- DATA FOR THIS EXERCISE:

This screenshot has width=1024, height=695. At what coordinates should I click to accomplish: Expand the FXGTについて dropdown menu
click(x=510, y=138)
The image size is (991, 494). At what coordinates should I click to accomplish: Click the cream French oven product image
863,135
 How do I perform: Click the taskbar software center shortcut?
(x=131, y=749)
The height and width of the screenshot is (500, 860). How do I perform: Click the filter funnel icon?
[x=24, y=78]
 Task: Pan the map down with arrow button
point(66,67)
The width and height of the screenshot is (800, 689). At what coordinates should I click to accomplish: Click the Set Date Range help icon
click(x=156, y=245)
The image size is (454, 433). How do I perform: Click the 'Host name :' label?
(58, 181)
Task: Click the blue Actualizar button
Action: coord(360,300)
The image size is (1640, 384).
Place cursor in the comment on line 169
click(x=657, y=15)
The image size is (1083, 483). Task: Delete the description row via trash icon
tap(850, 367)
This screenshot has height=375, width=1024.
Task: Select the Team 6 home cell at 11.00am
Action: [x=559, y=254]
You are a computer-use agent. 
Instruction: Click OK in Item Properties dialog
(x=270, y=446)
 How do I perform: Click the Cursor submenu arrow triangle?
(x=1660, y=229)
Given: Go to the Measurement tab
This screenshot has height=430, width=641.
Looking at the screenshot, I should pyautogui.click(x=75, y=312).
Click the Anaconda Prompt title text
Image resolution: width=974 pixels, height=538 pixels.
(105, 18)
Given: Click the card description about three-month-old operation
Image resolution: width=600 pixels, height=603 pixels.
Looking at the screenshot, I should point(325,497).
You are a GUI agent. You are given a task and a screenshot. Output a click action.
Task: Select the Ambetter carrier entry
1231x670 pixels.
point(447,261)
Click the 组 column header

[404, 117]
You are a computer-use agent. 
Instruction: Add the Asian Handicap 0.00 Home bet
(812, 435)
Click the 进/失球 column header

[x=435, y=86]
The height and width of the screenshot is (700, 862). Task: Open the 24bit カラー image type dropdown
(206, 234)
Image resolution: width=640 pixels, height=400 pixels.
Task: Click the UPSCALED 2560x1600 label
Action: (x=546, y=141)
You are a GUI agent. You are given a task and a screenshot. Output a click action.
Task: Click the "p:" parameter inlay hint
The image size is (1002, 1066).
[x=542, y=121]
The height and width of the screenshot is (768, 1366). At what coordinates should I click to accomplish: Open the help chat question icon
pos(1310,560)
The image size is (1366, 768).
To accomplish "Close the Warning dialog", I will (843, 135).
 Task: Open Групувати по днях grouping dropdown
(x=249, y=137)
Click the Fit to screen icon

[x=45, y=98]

- WRITTEN EXERCISE: Recast the rows above as a numbered list, leaving out the blank lines.

- TASK ANSWER:
1. This screenshot has width=1024, height=695. At what coordinates should I click to accomplish: Expand the FXGTについて dropdown menu
2. click(x=510, y=138)
3. The image size is (991, 494). At what coordinates should I click to accomplish: Click the cream French oven product image
4. 863,135
5.  How do I perform: Click the taskbar software center shortcut?
6. (x=131, y=749)
7. The height and width of the screenshot is (500, 860). How do I perform: Click the filter funnel icon?
8. [x=24, y=78]
9.  Task: Pan the map down with arrow button
10. point(66,67)
11. The width and height of the screenshot is (800, 689). At what coordinates should I click to accomplish: Click the Set Date Range help icon
12. click(x=156, y=245)
13. The image size is (454, 433). How do I perform: Click the 'Host name :' label?
14. (58, 181)
15. Task: Click the blue Actualizar button
16. Action: coord(360,300)
17. The image size is (1640, 384).
18. Place cursor in the comment on line 169
19. click(x=657, y=15)
20. The image size is (1083, 483). Task: Delete the description row via trash icon
21. tap(850, 367)
22. This screenshot has height=375, width=1024.
23. Task: Select the Team 6 home cell at 11.00am
24. Action: [x=559, y=254]
25. You are a computer-use agent. 
26. Instruction: Click OK in Item Properties dialog
27. (x=270, y=446)
28.  How do I perform: Click the Cursor submenu arrow triangle?
29. (x=1660, y=229)
30. Given: Go to the Measurement tab
31. This screenshot has height=430, width=641.
32. Looking at the screenshot, I should pyautogui.click(x=75, y=312).
33. Click the Anaconda Prompt title text
34. Image resolution: width=974 pixels, height=538 pixels.
35. (105, 18)
36. Given: Click the card description about three-month-old operation
37. Image resolution: width=600 pixels, height=603 pixels.
38. Looking at the screenshot, I should point(325,497).
39. You are a GUI agent. You are given a task and a screenshot. Output a click action.
40. Task: Select the Ambetter carrier entry
41. 1231x670 pixels.
42. point(447,261)
43. Click the 组 column header
44. [404, 117]
45. You are a computer-use agent. 
46. Instruction: Add the Asian Handicap 0.00 Home bet
47. (812, 435)
48. Click the 进/失球 column header
49. [x=435, y=86]
50. The height and width of the screenshot is (700, 862). Task: Open the 24bit カラー image type dropdown
51. (206, 234)
52. Image resolution: width=640 pixels, height=400 pixels.
53. Task: Click the UPSCALED 2560x1600 label
54. Action: (x=546, y=141)
55. You are a GUI agent. You are given a task and a screenshot. Output a click action.
56. Task: Click the "p:" parameter inlay hint
57. The image size is (1002, 1066).
58. [x=542, y=121]
59. The height and width of the screenshot is (768, 1366). At what coordinates should I click to accomplish: Open the help chat question icon
60. pos(1310,560)
61. The image size is (1366, 768).
62. To accomplish "Close the Warning dialog", I will (843, 135).
63.  Task: Open Групувати по днях grouping dropdown
64. (x=249, y=137)
65. Click the Fit to screen icon
66. [x=45, y=98]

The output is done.